For me, the word “islands” was significant, as it appears at the beginning and is associated with the British Isles, with the specific history of emigration that ended tragically, but this specificity also has a different level. Is an island an escape?
– Yes, it is a space for dreams and achievement, but also an enclave where you can go and experience something safely.
For example, with a random man. The moment of being in a space out of time is an escape for your heroine.
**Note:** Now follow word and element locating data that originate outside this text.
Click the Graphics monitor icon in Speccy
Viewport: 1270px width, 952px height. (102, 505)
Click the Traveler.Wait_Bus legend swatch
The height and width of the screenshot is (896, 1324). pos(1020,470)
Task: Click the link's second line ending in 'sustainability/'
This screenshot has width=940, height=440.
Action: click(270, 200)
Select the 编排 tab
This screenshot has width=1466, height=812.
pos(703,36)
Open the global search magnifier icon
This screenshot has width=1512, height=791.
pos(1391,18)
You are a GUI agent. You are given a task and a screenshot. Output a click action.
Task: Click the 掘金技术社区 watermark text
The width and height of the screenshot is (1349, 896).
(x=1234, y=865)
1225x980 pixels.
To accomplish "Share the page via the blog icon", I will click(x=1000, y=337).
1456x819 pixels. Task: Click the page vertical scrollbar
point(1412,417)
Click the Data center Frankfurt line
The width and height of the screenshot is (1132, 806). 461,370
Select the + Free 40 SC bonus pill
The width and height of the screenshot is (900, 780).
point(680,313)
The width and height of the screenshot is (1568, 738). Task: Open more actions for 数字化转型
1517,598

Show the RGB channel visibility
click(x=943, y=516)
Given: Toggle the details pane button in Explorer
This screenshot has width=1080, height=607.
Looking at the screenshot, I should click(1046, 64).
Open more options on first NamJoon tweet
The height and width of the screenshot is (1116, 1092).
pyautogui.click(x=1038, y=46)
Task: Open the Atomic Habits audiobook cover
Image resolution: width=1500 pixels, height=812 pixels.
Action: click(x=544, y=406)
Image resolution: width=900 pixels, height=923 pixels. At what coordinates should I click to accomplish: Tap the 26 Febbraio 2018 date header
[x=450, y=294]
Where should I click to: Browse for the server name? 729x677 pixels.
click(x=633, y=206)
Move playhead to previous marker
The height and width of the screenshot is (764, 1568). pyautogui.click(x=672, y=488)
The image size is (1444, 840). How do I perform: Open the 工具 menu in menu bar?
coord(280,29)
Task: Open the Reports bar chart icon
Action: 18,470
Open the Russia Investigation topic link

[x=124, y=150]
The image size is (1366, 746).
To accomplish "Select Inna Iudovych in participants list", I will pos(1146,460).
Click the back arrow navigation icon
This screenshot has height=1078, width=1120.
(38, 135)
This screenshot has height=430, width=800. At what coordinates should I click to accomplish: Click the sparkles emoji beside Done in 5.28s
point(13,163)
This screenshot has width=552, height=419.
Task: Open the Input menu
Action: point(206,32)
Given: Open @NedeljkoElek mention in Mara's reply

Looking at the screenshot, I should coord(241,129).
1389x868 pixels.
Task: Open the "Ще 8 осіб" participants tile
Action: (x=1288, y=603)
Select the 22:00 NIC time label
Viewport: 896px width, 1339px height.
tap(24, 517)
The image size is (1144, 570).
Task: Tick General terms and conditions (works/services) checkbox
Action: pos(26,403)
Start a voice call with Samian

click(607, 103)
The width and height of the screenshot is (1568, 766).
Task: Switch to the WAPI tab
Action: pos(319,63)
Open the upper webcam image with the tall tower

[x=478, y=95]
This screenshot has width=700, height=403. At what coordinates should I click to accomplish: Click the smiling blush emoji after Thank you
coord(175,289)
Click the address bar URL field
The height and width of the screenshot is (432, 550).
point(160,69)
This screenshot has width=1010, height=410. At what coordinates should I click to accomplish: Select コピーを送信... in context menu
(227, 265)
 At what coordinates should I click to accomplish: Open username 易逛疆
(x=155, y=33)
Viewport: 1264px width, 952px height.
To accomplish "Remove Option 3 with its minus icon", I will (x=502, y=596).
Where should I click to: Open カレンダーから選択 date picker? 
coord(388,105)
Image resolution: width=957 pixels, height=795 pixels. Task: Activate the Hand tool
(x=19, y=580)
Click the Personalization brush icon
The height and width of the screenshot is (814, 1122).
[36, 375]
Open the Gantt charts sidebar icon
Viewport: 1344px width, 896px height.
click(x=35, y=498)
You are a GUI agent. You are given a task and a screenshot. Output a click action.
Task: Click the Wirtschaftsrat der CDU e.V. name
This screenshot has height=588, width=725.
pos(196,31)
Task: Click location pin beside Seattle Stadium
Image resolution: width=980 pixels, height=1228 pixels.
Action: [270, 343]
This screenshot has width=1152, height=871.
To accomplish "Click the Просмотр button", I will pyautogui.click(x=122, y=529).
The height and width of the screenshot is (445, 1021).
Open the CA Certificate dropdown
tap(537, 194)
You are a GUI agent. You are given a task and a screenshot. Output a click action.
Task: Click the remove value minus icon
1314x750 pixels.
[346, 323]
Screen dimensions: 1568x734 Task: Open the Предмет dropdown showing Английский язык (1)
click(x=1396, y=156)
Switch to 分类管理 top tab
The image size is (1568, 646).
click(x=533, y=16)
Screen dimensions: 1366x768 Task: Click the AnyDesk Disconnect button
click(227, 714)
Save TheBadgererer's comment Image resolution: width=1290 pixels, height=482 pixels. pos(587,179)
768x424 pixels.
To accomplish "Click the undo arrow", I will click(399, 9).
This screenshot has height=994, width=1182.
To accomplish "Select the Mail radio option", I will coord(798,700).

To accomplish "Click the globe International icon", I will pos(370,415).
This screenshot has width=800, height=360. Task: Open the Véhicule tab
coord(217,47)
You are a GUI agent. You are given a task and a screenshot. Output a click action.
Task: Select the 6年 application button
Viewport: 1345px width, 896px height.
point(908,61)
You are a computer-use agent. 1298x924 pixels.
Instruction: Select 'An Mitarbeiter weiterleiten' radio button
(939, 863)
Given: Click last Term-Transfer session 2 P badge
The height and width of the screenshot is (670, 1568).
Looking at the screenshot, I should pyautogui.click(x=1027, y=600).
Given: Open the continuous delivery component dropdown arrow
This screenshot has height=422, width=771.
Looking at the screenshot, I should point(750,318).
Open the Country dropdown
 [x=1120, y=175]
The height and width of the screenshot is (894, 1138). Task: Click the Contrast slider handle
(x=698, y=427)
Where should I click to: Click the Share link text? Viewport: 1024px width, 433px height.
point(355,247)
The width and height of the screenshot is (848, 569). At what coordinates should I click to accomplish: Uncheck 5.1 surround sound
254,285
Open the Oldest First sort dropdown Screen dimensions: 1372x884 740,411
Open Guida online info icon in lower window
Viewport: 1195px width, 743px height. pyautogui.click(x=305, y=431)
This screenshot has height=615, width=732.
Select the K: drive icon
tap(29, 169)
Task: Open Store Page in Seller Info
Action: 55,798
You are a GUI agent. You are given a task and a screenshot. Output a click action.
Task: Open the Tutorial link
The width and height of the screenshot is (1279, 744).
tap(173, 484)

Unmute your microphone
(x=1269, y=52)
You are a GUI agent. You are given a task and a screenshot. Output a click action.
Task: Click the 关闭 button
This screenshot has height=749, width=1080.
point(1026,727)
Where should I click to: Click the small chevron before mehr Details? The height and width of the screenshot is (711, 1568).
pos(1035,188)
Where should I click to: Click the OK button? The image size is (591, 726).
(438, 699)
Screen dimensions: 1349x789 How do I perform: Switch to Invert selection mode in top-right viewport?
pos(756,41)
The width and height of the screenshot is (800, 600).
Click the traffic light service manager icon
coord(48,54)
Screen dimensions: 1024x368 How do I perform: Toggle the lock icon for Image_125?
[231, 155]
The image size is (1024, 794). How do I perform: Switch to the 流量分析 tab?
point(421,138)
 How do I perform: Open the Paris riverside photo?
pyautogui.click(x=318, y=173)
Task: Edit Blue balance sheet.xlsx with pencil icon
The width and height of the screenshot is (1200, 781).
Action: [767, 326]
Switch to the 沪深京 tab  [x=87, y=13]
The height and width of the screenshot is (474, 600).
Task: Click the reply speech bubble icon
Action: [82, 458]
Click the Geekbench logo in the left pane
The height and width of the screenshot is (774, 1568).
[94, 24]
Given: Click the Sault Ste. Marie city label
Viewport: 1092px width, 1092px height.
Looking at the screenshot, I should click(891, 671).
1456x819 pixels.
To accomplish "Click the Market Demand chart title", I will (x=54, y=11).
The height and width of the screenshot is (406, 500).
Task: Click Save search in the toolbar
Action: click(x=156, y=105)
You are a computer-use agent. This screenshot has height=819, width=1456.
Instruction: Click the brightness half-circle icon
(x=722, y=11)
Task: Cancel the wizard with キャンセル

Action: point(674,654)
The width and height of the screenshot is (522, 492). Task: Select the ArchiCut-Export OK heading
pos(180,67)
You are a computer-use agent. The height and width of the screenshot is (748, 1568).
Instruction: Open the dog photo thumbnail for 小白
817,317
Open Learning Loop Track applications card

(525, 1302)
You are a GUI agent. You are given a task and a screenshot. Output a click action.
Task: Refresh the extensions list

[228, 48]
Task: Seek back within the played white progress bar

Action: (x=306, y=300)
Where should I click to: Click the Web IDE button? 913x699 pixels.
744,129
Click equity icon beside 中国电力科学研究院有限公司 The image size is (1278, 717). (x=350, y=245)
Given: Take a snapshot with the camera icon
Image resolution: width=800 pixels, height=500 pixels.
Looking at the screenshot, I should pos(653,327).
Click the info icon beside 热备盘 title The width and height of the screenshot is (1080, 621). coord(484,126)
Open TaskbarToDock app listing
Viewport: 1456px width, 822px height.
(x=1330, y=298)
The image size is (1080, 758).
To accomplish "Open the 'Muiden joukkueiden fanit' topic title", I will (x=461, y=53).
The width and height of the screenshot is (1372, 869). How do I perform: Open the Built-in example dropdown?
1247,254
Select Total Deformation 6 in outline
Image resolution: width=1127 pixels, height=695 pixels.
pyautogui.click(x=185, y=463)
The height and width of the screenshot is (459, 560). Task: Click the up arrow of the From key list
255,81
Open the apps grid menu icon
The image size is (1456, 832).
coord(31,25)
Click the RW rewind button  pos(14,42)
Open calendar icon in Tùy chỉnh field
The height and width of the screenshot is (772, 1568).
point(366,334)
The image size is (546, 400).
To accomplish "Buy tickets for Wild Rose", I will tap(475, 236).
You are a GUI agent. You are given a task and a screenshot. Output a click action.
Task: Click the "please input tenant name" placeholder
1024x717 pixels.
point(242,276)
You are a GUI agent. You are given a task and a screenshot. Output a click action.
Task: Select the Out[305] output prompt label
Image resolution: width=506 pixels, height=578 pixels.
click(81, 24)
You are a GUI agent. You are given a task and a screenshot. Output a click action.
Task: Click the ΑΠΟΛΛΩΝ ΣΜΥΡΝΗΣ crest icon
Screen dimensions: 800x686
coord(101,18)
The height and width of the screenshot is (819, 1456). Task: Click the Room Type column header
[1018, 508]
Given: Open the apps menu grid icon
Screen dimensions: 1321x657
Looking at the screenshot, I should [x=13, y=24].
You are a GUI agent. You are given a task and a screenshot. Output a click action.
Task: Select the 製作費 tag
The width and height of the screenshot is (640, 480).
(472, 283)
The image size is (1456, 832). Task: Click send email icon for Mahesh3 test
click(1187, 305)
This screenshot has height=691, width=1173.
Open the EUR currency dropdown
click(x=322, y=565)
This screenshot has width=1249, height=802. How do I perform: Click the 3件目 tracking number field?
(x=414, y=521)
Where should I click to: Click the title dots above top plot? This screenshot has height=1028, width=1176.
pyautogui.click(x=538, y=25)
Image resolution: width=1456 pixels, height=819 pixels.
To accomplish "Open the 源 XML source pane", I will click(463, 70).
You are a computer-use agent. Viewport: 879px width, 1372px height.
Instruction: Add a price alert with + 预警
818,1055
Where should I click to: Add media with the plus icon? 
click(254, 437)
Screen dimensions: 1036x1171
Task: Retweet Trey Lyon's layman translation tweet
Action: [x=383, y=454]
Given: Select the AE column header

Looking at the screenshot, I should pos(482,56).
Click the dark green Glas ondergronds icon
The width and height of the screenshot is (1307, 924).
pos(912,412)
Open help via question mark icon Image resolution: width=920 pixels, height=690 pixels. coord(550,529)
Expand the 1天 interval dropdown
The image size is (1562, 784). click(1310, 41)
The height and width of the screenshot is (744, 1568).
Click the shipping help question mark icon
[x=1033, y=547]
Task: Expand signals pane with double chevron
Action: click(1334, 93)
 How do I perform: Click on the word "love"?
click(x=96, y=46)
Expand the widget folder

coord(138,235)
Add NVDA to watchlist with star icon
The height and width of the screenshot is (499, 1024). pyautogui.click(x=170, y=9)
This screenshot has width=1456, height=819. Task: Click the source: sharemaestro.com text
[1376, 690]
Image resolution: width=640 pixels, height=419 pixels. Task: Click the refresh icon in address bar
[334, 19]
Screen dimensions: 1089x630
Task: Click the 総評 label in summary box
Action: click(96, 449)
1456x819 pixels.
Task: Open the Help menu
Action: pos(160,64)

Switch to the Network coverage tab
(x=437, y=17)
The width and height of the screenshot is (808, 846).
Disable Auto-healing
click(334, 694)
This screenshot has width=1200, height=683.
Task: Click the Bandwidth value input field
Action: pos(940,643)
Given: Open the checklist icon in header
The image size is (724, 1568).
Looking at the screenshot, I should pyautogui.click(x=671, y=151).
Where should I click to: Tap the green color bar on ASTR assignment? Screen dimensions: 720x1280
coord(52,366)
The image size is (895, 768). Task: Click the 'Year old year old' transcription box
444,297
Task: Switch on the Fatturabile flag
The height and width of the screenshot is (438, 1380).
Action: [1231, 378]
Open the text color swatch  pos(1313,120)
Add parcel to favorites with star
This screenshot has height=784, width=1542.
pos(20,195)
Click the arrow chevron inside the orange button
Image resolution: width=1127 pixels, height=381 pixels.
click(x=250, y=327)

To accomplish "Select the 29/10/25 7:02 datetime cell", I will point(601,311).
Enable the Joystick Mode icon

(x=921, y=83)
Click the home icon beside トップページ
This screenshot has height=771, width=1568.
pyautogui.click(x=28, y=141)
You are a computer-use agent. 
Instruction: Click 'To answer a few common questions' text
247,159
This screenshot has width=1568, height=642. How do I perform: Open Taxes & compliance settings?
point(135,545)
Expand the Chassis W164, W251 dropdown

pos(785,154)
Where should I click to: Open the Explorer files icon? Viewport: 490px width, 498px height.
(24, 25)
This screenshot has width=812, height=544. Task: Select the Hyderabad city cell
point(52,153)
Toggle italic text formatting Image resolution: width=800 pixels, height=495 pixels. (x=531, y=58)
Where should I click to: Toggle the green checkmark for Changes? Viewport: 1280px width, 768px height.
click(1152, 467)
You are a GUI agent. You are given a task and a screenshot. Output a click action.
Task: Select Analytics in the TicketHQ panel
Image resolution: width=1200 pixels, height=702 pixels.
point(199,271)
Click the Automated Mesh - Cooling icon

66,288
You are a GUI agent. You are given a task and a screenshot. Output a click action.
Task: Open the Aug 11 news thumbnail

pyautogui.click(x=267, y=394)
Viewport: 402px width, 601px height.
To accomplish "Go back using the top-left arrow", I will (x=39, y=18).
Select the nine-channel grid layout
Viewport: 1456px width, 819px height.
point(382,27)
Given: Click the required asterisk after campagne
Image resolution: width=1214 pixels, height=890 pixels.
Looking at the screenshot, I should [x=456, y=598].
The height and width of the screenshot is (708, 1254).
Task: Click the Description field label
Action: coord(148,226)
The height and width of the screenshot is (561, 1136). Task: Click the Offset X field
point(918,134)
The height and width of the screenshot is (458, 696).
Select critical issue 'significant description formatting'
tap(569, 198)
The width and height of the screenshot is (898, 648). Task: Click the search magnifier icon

– She can finally hide in an undetectable, unreachable space. It is also a place beyond growth and success, where the vectors of life are directed toward decay, nothingness, and not toward gain and proof. Love and sex end up being a form of self-destruction. But also liberation from the gray everyday life, the drudgery and the sterility of existence. The opposite of the misery of the enchanted life at Pepco – objects that are illusions. New waste triumphantly making its way through her apartment to the trash can.
The publisher describes this book as a trash novel. A collection of fragments, leftovers. Trash is important in your literary world, right?
– Trash is the new nature. Trash is important because there is Switzerland with its religion of cleanliness and order, and there is the rest of the world where trash is an objective reality. Not something marginal that we push out of sight, but something that grows, swells, covers, begins to dominate. The worlds we build are becoming increasingly ephemeral. I’m talking, for example, about those skyscrapers with a short shelf life that are being demolished and new ones are being built. I’m talking about Instagram culture, momentary staging, disposable images. These are worlds that collapse as soon as the photo is taken. Everything is designed and produced in a way that is disposable, so that you can live as many lives as possible, play as many roles as possible with as many objects and gadgets in your hands as possible.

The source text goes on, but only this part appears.